Cerró el cajón y abrió el menos profundo del medio. Media docena de bolígrafos Bic reposaban sobre una bandeja. Odiaba los bolígrafos Bic, y jamás había usado uno. Utilizaba una pluma Mont Blanc; regalo de su madre.

Sintiéndose redimida al pensar que habría frustrado a Connie en eso, al menos, abrió un poco más el cajón. Bajo la bandeja para bolígrafos había una regla de madera y, debajo de esta, un sobre grande de papel manila.

Cuando lo sacó, el pulso se le aceleró. Tenía una C garabateada en la parte anterior, de su puño y letra.
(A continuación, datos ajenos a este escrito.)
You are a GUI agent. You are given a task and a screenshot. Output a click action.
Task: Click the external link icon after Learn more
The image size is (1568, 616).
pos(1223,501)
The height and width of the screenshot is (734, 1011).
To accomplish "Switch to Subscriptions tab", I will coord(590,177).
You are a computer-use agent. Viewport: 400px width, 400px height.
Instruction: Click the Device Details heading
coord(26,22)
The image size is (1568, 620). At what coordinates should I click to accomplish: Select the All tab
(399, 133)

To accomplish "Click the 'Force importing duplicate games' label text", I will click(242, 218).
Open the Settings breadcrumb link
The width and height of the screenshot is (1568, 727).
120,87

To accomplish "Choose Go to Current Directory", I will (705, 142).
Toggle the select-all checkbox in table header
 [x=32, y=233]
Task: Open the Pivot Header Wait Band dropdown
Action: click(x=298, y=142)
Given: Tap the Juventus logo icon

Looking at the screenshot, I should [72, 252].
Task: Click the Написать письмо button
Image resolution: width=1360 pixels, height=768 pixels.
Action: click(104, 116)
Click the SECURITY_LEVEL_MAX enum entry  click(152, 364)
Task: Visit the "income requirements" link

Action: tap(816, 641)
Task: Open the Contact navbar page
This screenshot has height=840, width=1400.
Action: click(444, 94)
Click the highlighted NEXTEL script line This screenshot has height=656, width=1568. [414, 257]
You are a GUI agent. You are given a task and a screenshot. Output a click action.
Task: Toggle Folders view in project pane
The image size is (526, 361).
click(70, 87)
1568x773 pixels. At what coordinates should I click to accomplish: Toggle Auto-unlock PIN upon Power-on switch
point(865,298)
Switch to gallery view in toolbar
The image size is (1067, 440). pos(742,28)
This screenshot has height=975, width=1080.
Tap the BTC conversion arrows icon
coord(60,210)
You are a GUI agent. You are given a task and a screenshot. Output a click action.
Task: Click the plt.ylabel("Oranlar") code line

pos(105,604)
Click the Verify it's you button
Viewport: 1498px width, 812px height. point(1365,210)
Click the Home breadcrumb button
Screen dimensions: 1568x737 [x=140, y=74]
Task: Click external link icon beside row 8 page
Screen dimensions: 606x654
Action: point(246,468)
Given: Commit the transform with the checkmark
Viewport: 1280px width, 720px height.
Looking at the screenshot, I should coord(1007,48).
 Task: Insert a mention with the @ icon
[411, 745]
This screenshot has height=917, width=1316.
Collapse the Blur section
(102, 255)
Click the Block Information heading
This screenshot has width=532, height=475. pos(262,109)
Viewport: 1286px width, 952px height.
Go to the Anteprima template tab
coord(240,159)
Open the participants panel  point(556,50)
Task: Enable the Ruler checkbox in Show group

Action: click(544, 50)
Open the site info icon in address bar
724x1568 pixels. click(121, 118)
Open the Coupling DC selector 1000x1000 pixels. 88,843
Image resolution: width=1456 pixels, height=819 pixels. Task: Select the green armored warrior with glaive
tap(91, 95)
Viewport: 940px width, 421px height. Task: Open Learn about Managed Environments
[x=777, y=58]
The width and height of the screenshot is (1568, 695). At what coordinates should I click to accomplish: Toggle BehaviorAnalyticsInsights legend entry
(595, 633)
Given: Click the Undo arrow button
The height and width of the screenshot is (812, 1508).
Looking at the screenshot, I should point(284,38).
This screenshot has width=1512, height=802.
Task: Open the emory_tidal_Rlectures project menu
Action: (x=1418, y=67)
Era la «ce» de «Cornelius», pero no sabía por qué había escrito su propia inicial. Por otra parte, la C también podía corresponder a «Casey».

El corazón le latía con fuerza. Abrió el sobre y sacó un fajo de hojas mecanografiadas sujetas por un clip. Soñando con Pete, leyó en la primera página, y debajo, con letras más pequeñas: «Un diario».

Soñando con Pete. Un diario.

Casey pasó las páginas. Estaban mecanografiadas a doble espacio, a página completa, numeradas. Volvió a la primera.

Soñando con Pete. Un diario.

La «ce» era por Casey. Algo la había llevado hasta allí.

Dejó las hojas sobre el escritorio, volvió la primera y empezó a leer.